• _What the exercise asks_: Lay out the lines from the line with "Click the video" to the line with "tap(1523, 18)" as a numbered list, leaving out any blank lines.

Interface element records
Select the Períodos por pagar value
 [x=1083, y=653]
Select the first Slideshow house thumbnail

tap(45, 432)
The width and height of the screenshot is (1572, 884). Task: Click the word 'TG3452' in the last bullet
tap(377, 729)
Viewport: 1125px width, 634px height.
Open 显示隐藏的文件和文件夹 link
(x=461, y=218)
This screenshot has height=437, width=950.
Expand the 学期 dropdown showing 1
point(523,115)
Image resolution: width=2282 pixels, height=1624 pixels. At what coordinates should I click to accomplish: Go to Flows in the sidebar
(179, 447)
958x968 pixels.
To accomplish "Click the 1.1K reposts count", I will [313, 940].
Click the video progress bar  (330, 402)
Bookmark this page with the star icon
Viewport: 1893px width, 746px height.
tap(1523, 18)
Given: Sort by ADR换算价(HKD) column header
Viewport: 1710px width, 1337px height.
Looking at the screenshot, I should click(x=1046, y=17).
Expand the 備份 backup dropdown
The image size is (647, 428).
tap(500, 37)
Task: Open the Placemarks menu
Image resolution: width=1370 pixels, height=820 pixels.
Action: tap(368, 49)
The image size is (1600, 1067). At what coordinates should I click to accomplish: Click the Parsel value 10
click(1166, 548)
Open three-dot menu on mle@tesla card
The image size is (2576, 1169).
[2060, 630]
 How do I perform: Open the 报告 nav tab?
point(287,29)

• _Answer for this exercise_:
1. Click the video progress bar  (330, 402)
2. Bookmark this page with the star icon
3. Viewport: 1893px width, 746px height.
4. tap(1523, 18)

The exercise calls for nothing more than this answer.